The Emperor's Waltz (Kaiserwalzer) is a 1933 German musical film directed by Frederic Zelnik and starring Mártha Eggerth, Paul Hörbiger, and Carl Esmond. It was shot at the Tempelhof Studios in Berlin with sets designed by the art director Franz Schroedter. Location shooting took place around the Austrian spa town Bad Ischl.

== Plot ==
In the days of Austro-Hungarian Emperor Franz Josef, an aristocrat and his son both fall for the same woman.

== Distribution ==
Distributed by Aafa-Film, the film was released in German cinemas on 24 January 1933 with the censorship visa granted on 21 December 1932. In Austria, the film was released in 1933 by Koppelmann & Reiter under the title Audienz in Ischl.
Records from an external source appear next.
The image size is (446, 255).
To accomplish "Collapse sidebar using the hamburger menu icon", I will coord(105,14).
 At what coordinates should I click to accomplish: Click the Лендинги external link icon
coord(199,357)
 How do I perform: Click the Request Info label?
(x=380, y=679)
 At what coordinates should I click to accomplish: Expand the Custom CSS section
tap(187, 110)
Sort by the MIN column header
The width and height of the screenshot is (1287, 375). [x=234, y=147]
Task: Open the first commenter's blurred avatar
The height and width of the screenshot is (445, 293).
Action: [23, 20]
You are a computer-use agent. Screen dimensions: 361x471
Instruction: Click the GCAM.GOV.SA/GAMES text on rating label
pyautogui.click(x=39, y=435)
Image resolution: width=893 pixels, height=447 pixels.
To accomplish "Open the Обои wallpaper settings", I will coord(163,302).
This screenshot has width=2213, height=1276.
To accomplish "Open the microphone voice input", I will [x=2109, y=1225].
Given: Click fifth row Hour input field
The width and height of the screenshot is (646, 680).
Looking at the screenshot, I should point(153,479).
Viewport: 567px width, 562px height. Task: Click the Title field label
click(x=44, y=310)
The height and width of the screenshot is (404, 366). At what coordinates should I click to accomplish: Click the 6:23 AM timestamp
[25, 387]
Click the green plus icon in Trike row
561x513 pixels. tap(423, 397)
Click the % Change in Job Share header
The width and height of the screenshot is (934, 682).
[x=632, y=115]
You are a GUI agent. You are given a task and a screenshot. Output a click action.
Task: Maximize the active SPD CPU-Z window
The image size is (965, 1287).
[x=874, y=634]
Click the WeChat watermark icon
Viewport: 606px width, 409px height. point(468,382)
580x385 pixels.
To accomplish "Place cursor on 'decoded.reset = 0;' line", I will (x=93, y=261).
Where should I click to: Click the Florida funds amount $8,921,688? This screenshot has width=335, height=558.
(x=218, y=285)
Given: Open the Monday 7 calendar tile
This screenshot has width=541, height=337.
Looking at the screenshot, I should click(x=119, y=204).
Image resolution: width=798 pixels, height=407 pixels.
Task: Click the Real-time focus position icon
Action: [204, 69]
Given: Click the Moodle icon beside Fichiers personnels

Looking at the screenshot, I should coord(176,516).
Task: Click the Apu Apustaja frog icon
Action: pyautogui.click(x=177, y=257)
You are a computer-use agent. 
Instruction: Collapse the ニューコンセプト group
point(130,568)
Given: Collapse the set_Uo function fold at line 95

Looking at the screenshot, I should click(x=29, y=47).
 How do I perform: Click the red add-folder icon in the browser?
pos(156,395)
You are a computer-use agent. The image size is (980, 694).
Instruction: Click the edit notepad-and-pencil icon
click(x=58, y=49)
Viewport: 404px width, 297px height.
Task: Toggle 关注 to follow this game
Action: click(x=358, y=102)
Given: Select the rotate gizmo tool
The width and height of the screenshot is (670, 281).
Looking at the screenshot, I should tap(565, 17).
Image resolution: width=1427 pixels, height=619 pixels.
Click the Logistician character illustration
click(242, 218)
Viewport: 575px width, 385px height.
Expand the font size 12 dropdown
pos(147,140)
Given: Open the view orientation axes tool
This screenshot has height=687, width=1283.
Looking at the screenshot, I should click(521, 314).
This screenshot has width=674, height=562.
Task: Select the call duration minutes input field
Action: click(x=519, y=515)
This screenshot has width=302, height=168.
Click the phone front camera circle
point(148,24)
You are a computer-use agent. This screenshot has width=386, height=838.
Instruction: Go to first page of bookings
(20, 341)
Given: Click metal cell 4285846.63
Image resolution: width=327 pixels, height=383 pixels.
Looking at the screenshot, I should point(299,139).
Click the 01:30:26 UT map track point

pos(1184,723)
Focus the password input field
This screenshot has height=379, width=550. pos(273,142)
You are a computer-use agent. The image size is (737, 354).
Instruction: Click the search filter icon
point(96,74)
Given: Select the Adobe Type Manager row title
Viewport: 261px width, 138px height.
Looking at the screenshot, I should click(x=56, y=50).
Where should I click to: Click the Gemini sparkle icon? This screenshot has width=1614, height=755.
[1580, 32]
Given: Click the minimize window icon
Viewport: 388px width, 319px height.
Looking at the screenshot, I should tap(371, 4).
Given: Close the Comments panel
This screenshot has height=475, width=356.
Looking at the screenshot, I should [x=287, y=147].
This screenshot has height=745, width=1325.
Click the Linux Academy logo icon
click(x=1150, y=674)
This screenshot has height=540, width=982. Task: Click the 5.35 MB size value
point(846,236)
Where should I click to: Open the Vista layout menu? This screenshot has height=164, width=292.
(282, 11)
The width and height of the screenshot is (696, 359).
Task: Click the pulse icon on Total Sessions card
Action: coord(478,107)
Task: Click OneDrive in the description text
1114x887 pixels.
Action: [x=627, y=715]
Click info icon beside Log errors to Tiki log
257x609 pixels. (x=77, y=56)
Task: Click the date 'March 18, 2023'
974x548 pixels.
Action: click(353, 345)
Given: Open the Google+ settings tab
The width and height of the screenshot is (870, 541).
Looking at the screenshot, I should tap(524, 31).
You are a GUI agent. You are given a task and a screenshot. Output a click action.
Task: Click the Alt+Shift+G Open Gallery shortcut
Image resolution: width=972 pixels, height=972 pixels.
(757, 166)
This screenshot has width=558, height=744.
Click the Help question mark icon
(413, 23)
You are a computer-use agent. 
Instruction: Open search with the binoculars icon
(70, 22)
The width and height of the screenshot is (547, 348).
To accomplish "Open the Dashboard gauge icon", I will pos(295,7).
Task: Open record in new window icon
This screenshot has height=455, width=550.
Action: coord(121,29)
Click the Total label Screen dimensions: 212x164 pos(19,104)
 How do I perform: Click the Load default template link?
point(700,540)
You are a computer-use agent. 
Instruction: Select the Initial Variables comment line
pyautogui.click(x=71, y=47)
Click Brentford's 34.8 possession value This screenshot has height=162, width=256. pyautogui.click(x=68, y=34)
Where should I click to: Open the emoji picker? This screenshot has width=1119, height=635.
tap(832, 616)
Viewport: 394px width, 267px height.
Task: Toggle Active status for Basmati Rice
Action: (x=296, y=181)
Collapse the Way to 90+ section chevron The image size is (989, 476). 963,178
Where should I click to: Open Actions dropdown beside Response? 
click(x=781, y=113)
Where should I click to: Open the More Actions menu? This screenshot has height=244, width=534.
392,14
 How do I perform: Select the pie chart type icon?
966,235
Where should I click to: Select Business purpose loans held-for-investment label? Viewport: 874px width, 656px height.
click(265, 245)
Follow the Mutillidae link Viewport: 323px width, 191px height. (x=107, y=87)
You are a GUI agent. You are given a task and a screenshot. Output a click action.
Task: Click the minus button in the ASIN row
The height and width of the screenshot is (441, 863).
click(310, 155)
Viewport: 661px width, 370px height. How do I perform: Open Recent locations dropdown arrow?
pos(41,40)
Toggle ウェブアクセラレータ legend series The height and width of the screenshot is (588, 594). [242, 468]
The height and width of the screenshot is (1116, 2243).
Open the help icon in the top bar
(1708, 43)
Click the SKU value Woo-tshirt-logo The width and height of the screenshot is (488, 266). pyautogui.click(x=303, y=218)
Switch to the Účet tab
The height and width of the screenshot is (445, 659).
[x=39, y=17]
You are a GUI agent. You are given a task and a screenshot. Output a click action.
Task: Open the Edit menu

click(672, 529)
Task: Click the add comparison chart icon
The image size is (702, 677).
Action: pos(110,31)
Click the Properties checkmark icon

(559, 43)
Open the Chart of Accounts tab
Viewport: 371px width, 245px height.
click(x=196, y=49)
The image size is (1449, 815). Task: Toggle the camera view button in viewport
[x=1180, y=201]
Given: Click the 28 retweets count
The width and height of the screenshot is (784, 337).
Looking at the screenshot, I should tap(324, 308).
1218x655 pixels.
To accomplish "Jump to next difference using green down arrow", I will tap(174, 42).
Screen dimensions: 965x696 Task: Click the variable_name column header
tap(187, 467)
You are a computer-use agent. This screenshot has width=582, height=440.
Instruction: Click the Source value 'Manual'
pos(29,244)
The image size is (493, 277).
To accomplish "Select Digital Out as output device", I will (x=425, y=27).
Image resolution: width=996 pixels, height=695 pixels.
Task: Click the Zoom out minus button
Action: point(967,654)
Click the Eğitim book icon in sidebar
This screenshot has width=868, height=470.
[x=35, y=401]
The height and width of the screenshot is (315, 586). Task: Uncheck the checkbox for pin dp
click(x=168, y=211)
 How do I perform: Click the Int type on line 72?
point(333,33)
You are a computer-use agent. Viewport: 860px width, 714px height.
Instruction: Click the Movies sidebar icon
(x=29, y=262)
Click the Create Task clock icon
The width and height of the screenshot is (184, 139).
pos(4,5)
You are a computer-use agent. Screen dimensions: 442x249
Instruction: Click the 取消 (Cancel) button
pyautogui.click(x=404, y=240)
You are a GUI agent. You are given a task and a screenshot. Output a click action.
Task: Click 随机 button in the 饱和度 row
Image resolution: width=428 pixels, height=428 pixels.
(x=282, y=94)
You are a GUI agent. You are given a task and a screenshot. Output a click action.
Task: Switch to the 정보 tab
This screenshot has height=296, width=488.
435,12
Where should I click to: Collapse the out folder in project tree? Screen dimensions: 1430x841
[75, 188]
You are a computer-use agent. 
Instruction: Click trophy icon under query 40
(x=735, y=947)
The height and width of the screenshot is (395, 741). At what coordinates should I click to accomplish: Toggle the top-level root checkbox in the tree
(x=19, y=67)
General Foreign Sales Corp. oversaw its release in the United States.

==Partial cast==
- Mártha Eggerth as Mizzi Schlaghofer, mistress of Olgahof
- Paul Hörbiger as Count Eggersdorf
- Carl Esmond as Viktor Eggersdorf
- Fritz Kampers as Dr. Scharfinger
- Hansi Niese as Stasi, head maid
- S. Z. Sakall as Leitner - manufacturer from Budapest
- Trude Berliner as Annemarie Schulz from Berlin
- Olly Gebauer as Lori Stübinger - Soubrette
- Arthur Bergen
- Rupert Fischer
- Fritz Spira
- Helmut Krauss
- Ernst Pröckl
- Josef Reithofer
- Wera Schultz
- Rudolf Weinmann
- Betty Bird

== Bibliography ==
- Klaus, Ulrich J. Deutsche Tonfilme: Jahrgang 1933. Klaus-Archiv, 1988.